I am not able to understand this as the video is not proper and is discontinuous.
Stack using 2 queues
This problem can be solved in two ways:
Suppose, there are 2 queues q1 and q2 and we have to implement a stack s with element as x.
Method 1
(By using 2 queues for push operation):
Here, we are considering the front of q1 as top.
In this method we will pop element always from the front of q1.
In case of push, we will first add the new element to the rare of q2, which was empty before. Then we all elements of q1 are dequeued from the front of q1 individually and enqueued to q2.
Thus, the front of the q2 is the new added element.

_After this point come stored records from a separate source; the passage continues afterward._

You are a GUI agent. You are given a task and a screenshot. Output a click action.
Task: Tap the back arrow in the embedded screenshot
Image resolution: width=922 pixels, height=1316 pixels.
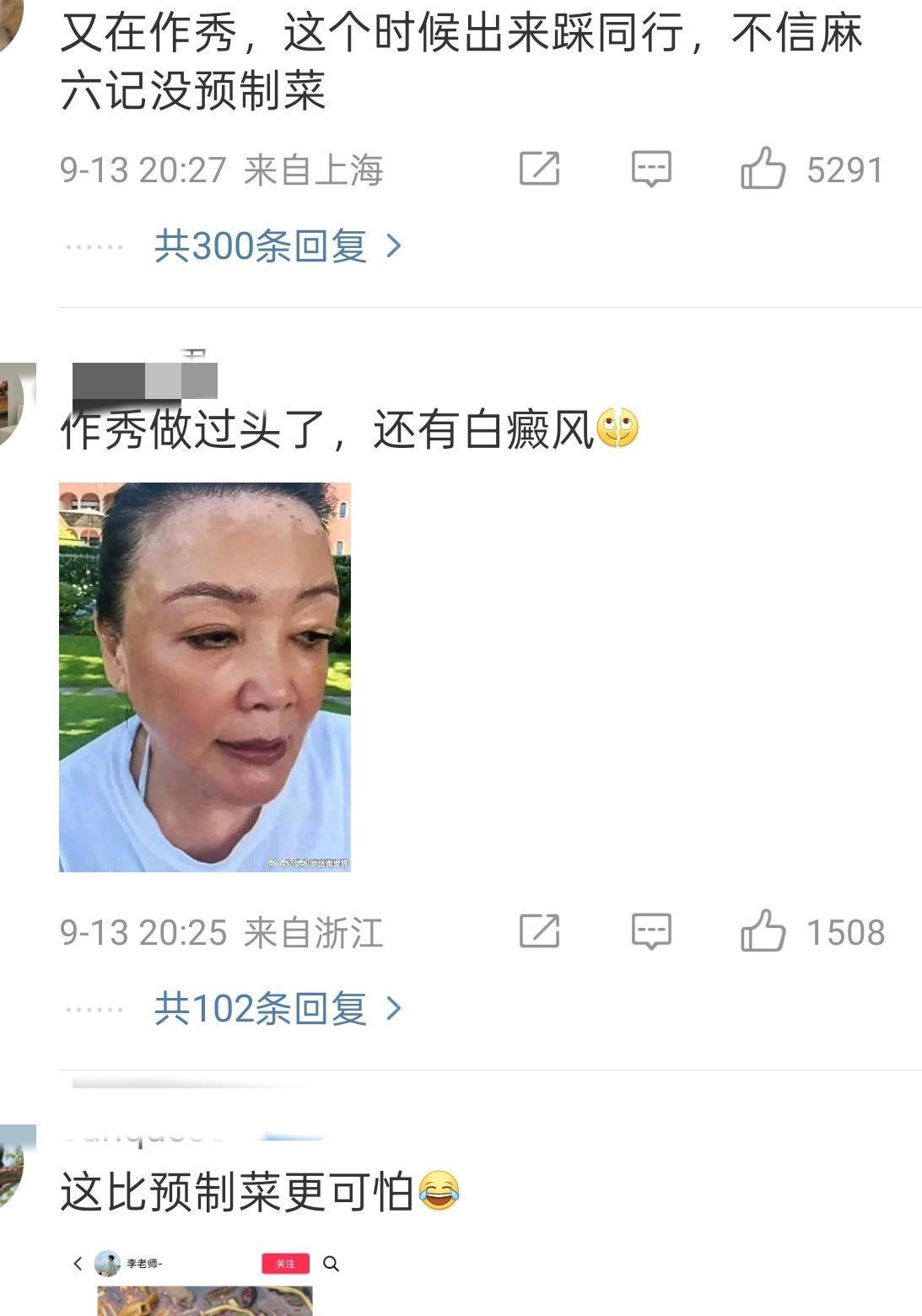coord(78,1264)
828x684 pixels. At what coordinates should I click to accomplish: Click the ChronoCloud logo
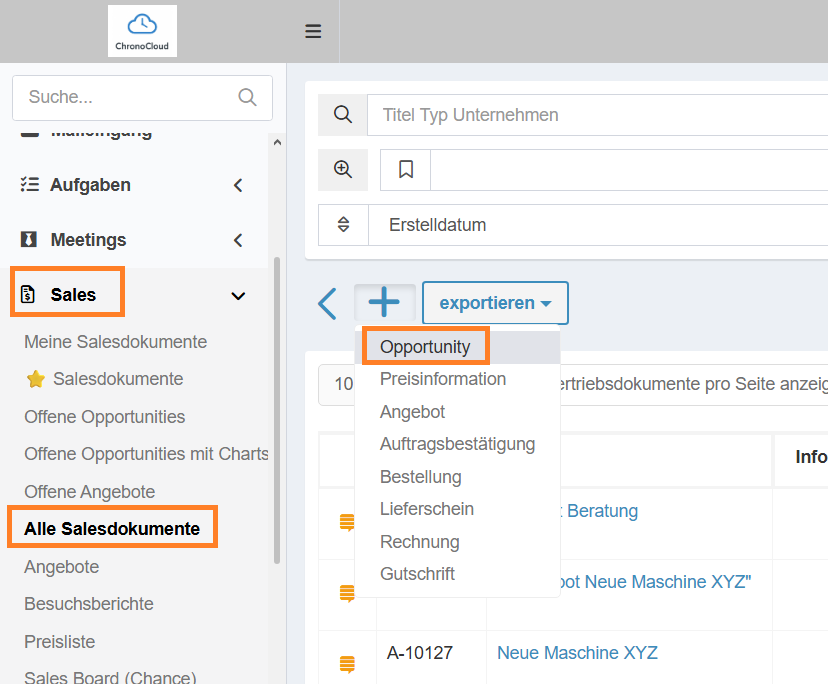[x=142, y=31]
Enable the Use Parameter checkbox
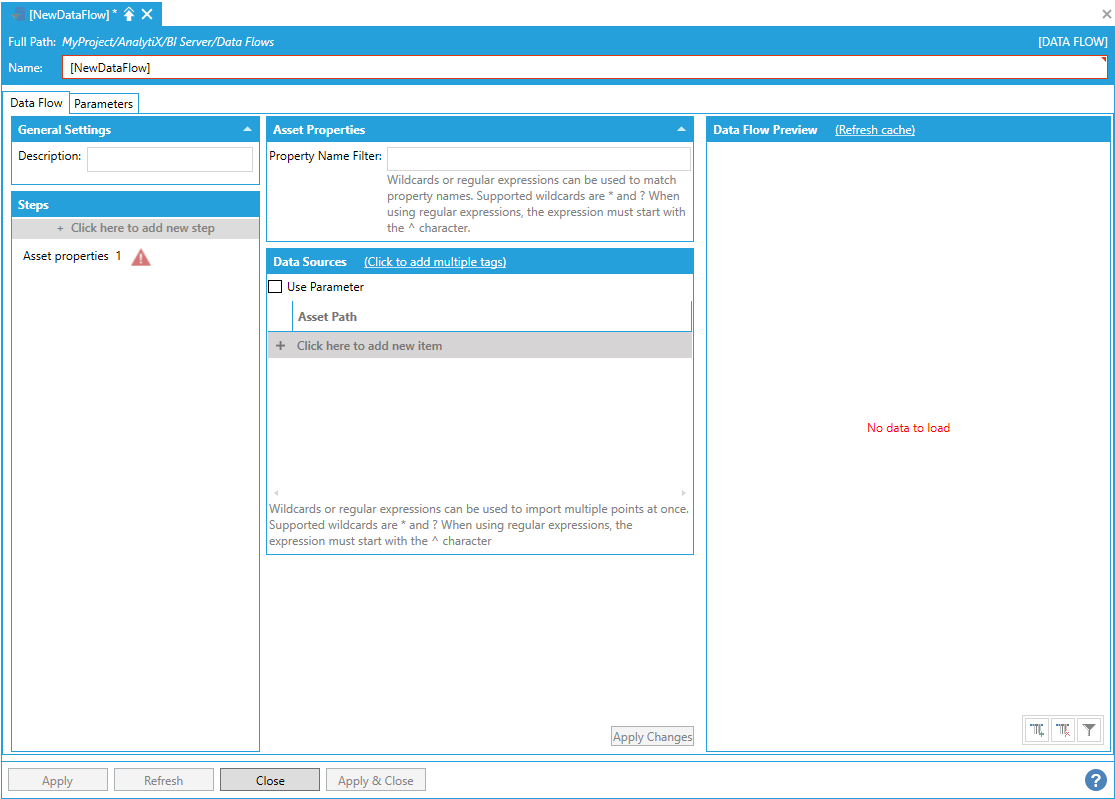1115x799 pixels. [275, 287]
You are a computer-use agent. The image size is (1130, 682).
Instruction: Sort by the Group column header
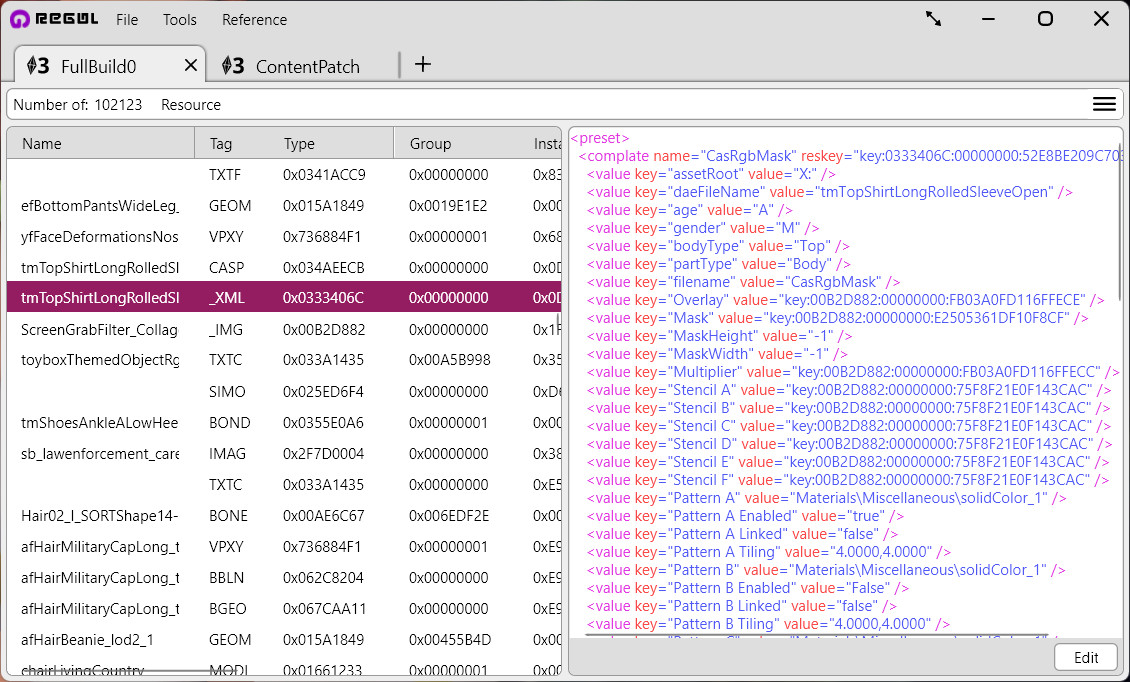coord(430,144)
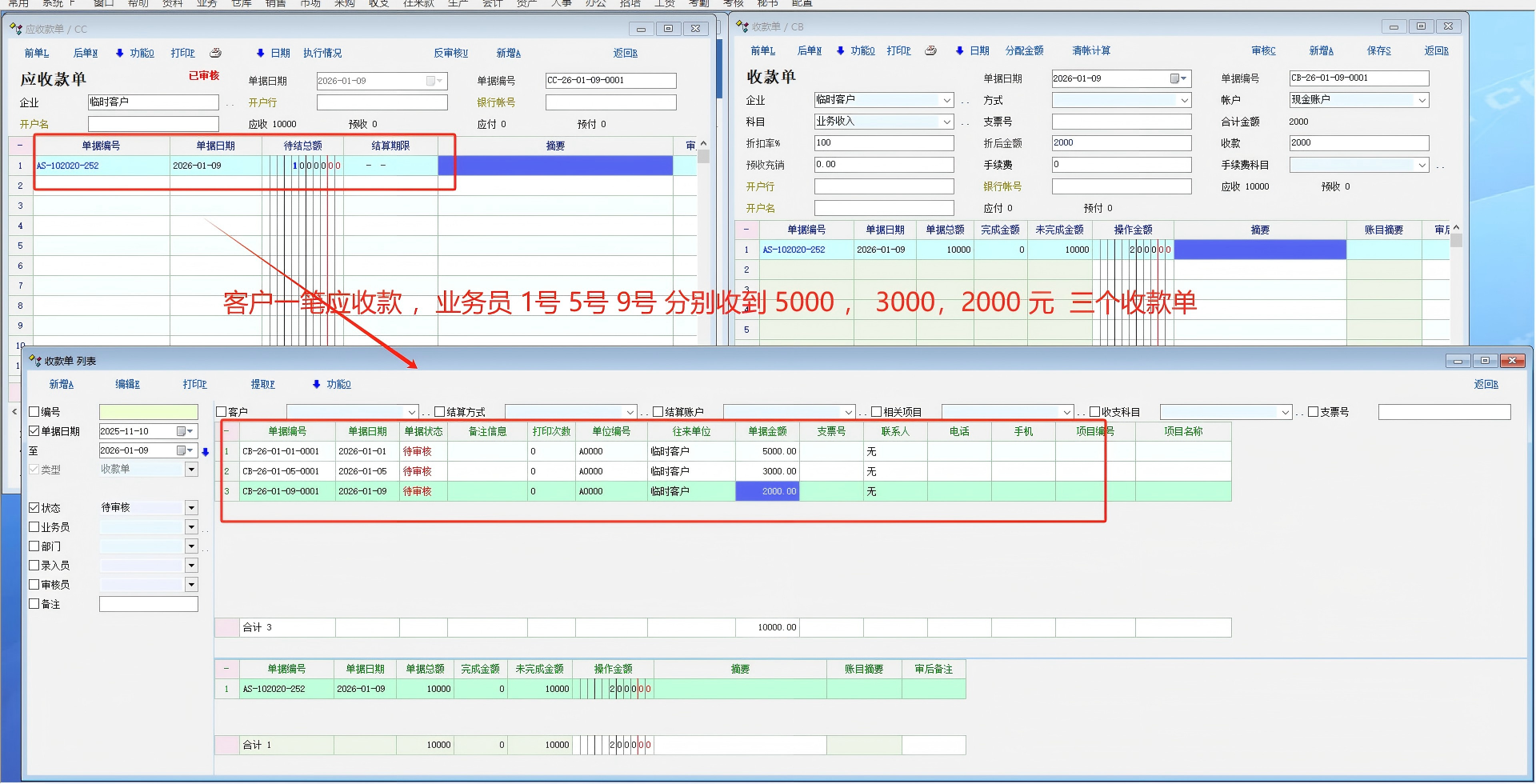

Hence, addition is done at the top.
Operation of stack.:
push(s, x)
- Enqueue x to q2
- One by one dequeue everything from q1 and enqueue to q2.
- Swap the names of q1 and q2
// Swapping of names is done to avoid one more movement of all elements from q2 to q1.
pop(s)
- Dequeue an item from q1 and return it.
Method 2
(By using two queues for pop operation):
Here we are taking the rear of q1 as top of stack.
In push operation, the new element is always enqueued to q1. In pop() operation, if q2 is empty then all the elements except the last, are moved to q2. Finally the last element is dequeued from q1 and returned.
Hence, LIFO is implemented, as the last element of the q1 is pooped first.
Steps:
push(s, x)
- Enqueue x to q1 (assuming size of q1 is unlimited).
pop(s)
- One by one dequeue everything except the last element from q1 and enqueue to q2.
- Dequeue the last item of q1, the dequeued item is result, store it.
- Swap the names of q1 and q2
- Return the item stored in step 2.
// Swapping of names is done to avoid one more movement of all elements from q2 to q1.
Hope this would help. Feel free to ask any doubt.